++++ Material supplied ++++

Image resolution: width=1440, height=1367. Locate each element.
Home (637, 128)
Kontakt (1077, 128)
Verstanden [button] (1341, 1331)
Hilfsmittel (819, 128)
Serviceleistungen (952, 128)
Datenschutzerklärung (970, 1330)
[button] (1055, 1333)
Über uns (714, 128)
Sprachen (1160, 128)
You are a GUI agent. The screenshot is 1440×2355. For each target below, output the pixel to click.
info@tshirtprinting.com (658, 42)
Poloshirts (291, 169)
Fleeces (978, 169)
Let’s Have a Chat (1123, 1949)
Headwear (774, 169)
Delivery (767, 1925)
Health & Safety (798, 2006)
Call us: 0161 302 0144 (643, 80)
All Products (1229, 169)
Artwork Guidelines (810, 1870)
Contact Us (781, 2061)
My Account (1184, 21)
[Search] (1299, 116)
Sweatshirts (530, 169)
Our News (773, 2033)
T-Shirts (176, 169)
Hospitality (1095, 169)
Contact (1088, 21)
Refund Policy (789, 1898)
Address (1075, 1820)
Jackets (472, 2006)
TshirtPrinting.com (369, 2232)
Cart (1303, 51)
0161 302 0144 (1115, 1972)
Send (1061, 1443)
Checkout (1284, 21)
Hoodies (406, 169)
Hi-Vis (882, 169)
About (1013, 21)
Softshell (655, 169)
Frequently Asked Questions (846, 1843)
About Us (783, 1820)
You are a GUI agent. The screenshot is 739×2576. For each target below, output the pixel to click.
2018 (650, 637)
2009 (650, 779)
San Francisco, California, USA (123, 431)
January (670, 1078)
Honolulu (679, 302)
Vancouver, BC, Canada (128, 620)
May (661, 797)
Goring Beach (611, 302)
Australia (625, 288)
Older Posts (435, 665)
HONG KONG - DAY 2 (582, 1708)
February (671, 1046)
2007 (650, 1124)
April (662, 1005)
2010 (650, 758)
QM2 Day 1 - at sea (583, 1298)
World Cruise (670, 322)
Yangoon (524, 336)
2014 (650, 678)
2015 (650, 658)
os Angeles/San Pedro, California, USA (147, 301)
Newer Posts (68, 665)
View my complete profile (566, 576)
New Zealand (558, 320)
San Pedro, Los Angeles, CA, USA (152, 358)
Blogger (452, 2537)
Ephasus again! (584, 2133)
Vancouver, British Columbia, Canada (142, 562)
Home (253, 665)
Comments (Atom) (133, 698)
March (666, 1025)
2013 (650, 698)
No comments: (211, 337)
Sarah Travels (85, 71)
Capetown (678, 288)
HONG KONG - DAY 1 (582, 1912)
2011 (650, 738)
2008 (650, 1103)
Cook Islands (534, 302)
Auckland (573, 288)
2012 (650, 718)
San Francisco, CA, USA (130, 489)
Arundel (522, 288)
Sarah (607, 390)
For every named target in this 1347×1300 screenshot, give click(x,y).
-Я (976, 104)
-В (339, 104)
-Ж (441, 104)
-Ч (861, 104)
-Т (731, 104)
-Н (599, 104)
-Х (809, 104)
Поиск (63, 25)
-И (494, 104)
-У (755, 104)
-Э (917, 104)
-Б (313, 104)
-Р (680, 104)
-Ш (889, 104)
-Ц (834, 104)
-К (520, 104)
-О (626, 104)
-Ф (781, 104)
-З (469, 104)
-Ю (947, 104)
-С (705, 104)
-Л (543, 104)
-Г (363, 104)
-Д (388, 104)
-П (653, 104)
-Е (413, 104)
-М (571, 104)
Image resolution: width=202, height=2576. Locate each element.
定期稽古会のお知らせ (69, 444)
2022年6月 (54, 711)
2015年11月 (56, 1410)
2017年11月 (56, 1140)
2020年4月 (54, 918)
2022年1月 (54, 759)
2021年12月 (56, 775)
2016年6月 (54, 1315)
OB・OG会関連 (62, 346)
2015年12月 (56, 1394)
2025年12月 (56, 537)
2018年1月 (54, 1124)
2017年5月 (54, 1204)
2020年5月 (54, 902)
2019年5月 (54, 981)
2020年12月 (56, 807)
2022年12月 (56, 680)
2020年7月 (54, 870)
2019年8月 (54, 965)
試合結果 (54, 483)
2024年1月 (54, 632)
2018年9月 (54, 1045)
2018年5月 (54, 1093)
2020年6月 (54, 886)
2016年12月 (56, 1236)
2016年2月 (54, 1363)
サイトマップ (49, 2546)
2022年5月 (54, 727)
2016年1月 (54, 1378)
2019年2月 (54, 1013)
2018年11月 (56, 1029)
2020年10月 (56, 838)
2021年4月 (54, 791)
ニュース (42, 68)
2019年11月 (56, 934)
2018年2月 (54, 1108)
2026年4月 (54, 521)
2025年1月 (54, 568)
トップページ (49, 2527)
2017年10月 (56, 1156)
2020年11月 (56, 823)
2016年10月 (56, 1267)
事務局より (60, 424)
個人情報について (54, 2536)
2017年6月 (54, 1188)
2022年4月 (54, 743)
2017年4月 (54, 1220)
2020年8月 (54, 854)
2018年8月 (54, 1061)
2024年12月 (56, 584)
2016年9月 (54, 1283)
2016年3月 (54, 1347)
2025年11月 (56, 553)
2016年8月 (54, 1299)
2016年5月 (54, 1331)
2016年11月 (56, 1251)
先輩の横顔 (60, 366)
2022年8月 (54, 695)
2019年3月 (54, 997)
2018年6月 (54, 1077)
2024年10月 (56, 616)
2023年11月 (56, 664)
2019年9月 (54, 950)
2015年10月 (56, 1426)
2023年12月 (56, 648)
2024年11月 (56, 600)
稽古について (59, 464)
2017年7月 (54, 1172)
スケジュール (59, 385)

++++

• _Aim of the task_:
Resize the part that opens with the line containing "Hilfsmittel (819, 128)" and closes with the line containing "Refund Policy (789, 1898)", giving every line again with requests included and each answer coordinate multiplied by 2.35, rounded to whole numbers with halves going up. Keep the numbers in the requests unchanged, and output only these lines.

• _Response_:
Hilfsmittel (1925, 301)
Serviceleistungen (2237, 301)
Datenschutzerklärung (2280, 3126)
[button] (2479, 3133)
Über uns (1678, 301)
Sprachen (2726, 301)
You are a GUI agent. The screenshot is 1440×2355. For each target below, output the pixel to click.
info@tshirtprinting.com (1546, 99)
Poloshirts (684, 397)
Fleeces (2298, 397)
Let’s Have a Chat (2639, 4580)
Headwear (1819, 397)
Delivery (1802, 4524)
Health & Safety (1875, 4714)
Call us: 0161 302 0144 (1511, 188)
All Products (2888, 397)
Artwork Guidelines (1904, 4395)
Contact Us (1835, 4843)
My Account (2782, 49)
[Search] (3053, 273)
Sweatshirts (1246, 397)
Our News (1817, 4778)
T-Shirts (414, 397)
Hospitality (2573, 397)
Contact (2557, 49)
Refund Policy (1854, 4460)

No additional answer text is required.